At Camden Town’s western border lies Regent’s Park. Its general style is formal and it is surrounded by splendid terraces, almost invisible in summer when the leaves are out but easy to take in as a whole when the trees are bare. I love the long straight Broad Walk that runs unbroken through the park from north to south. The terraces’ architect, John Nash, had originally intended there to be a long strip of water beside it, but instead there are rows of trees four lines deep on either side along the northern stretch and orderly flowerbeds along the southern. Yet despite the general air of order and neatness in much of the park, other parts of it have been allowed to remain unmown, or sown with beautiful wild flowers as a reminder of the more laid-back aspects of this stunning public space.
The whole park is an astonishing survival of openness and distance in the middle of a crowded city, with continual surprises, wonderful details and spectacular sunsets. I particularly like drawing the lake, with its pretty islets and the floating birdlife they attract. The enormous annual Frieze Art Fair and Frieze Masters is now the biggest annual commercial event in the park, whereas its offshoot, Frieze Sculpture, enlivens its seperate open-air patch where everyone can be intrigued by the works while also enjoying their verdant surroundings.
As you reach Hanover Gate, the minaret of London Central Mosque rises beyond the boating pool with its yellow plastic canoes. (The Boating Lake’s plastic boats for grown-ups are bigger and blue.) The stretch of canal running through the park ends here with Quinlan Terry’s fairly recent row of pastiche classical, baroque and rococo villas arranged like an architectural exhibition on the park side. Across the canal from them in London’s second-biggest garden is the US ambassador’s residence, the pretext for the thundering fleets of enormous military helicopters that periodically deliver American presidents dropping by on state visits.

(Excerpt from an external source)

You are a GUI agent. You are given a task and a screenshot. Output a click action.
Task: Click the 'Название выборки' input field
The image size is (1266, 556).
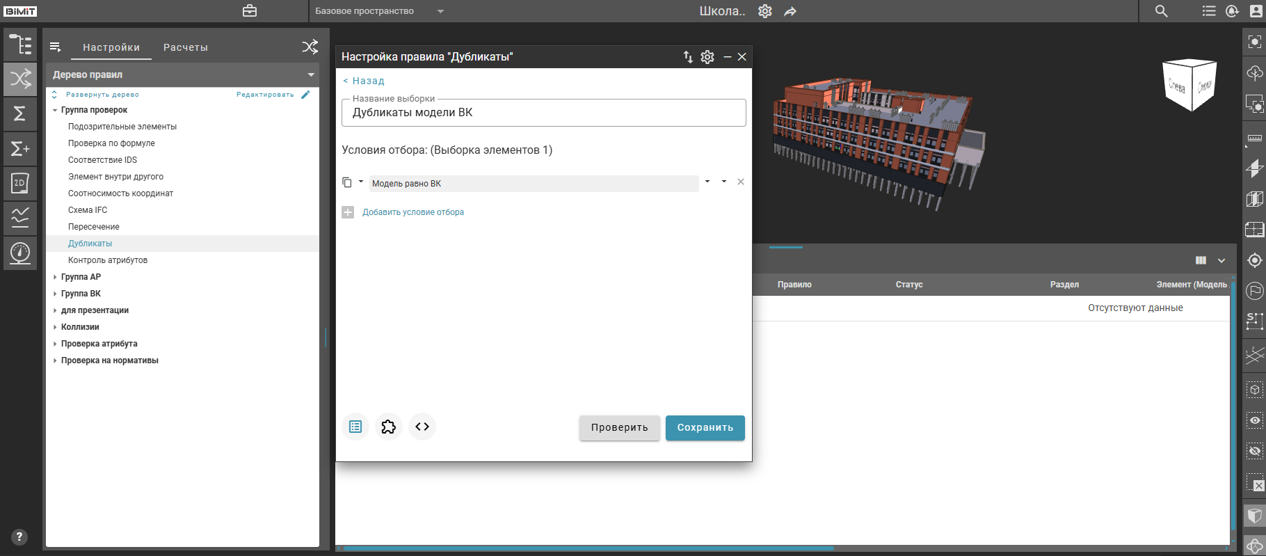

Cumberland Terrace is John Nash’s longest and grandest neo-classical work, yet it was unfashionable and run-down after the war and in 1962 almost demolished. From the Broad Walk you can take it in as a whole, with the tops of the Ampthill Estate high-rises in the background. It is most spectacular in afternoon or evening sunlight. It looks lovely in winter and spring, but is almost invisible at the height of summer except for a few gaps in the trees, which is when I like it best as a subject – drawing a detailed elevation of a very long terrace can get tedious.